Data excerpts

::::

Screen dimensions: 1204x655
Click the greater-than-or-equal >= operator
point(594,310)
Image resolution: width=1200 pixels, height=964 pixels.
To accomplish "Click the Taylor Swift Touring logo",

::::

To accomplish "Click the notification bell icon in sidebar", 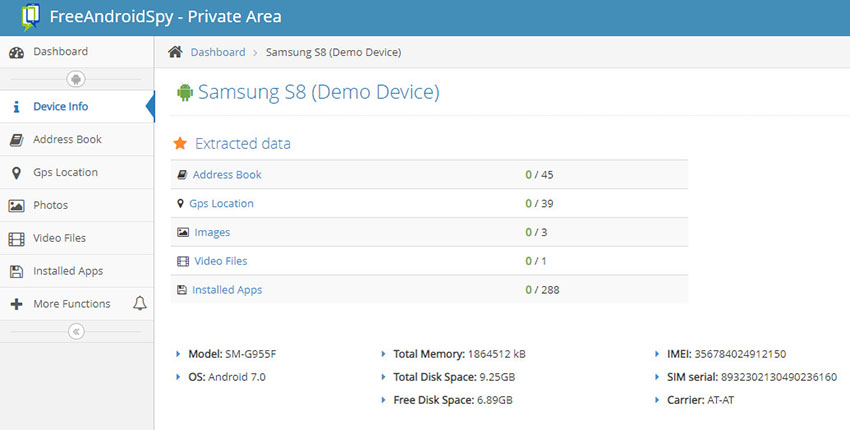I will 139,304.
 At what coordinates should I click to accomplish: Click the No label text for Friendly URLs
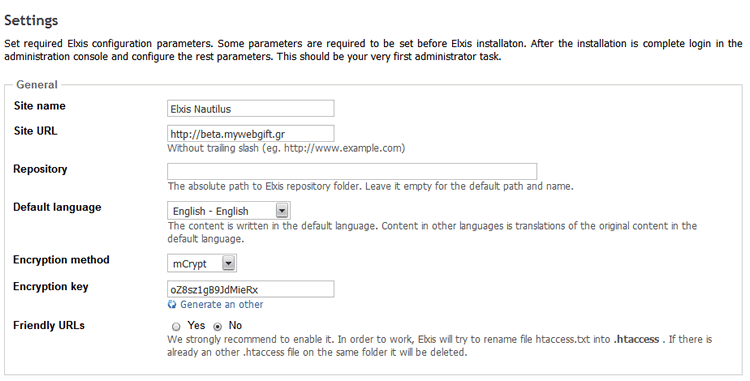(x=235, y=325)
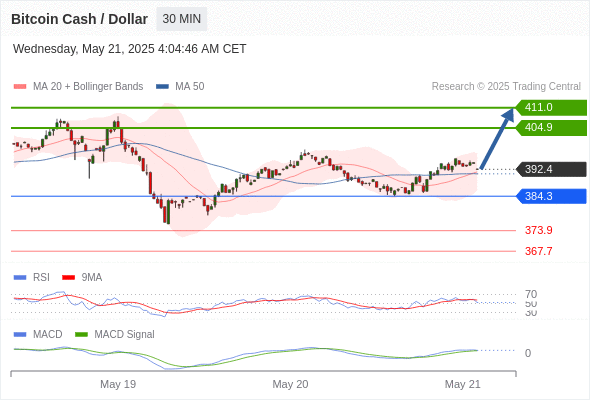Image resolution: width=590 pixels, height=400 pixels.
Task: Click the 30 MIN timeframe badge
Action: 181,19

::::

■ REQUIREMENT
Go to the line with "Screen dimensions: 1204x655" in the entries above and repeat every line from there through the line with "the Taylor Swift", exactly and with no other text.

■ PROBLEM SOLUTION
Screen dimensions: 1204x655
Click the greater-than-or-equal >= operator
point(594,310)
Image resolution: width=1200 pixels, height=964 pixels.
To accomplish "Click the Taylor Swift Touring logo",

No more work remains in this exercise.